━━ Data for the task
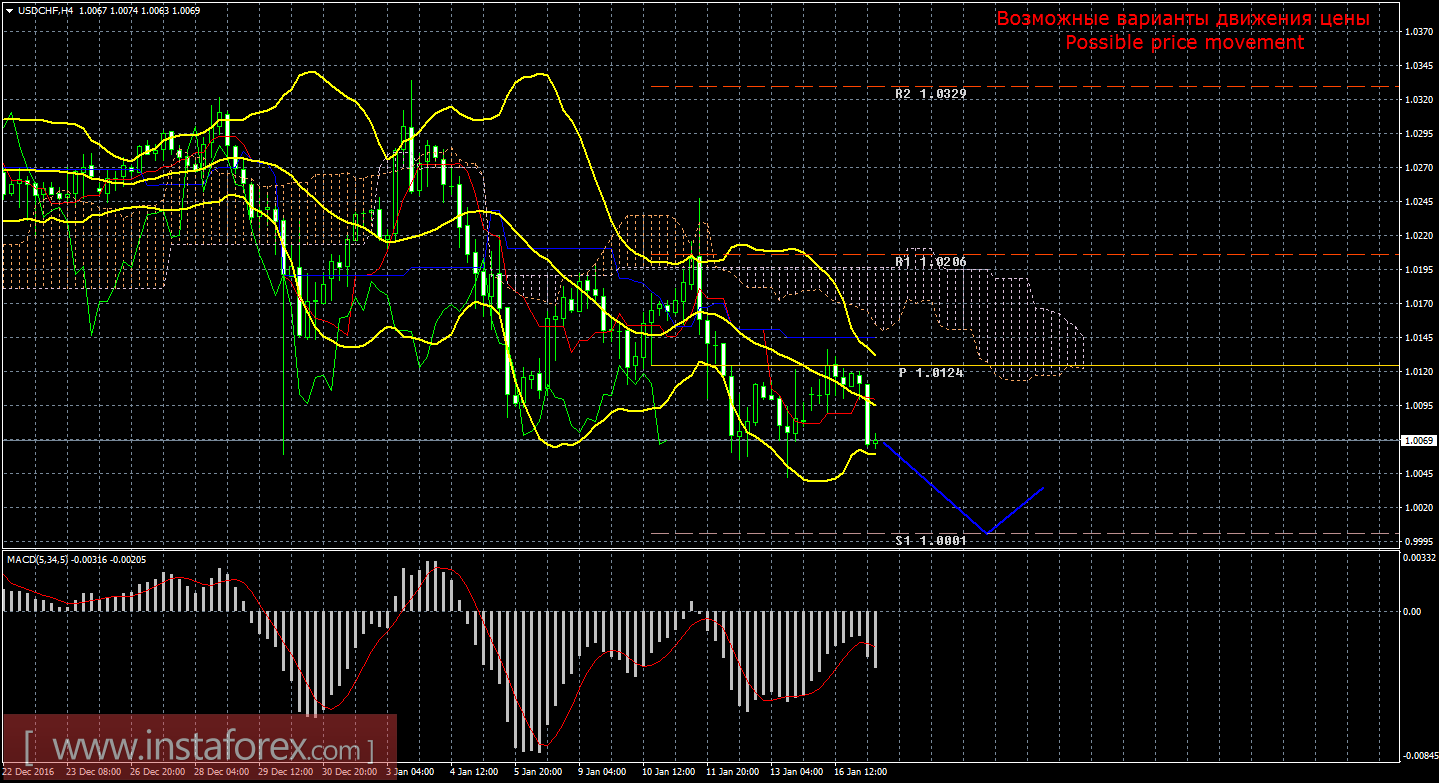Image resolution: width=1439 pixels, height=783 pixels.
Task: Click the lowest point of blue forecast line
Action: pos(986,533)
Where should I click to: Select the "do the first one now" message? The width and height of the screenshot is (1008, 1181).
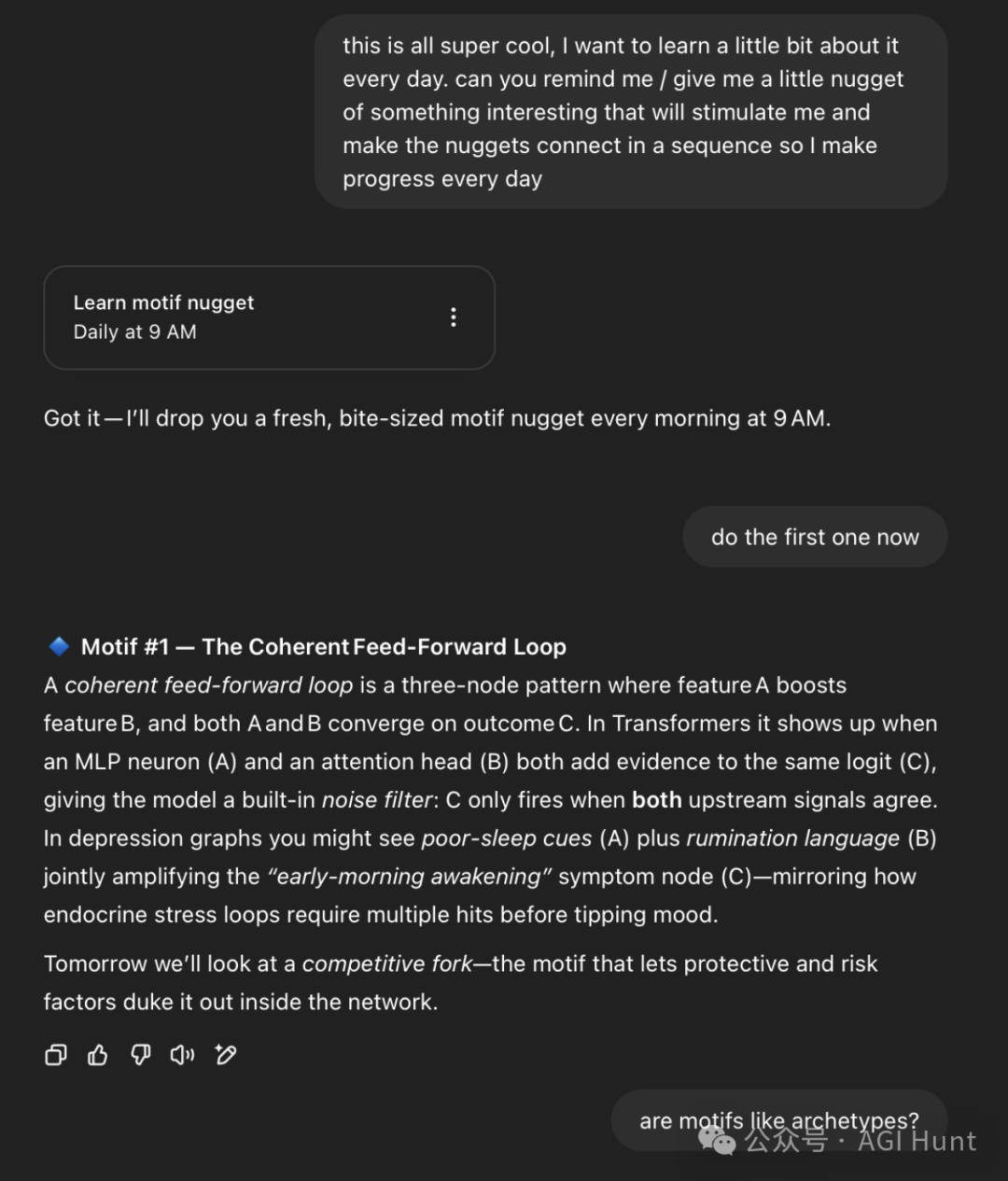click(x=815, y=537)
━━━━
### Work item
From the line with "Where should I" down to the final line of the entries above, repeat each line exactly; omit the pictures.

### Problem solution
Where should I click to: Select the "do the first one now" message? The width and height of the screenshot is (1008, 1181).
click(x=815, y=537)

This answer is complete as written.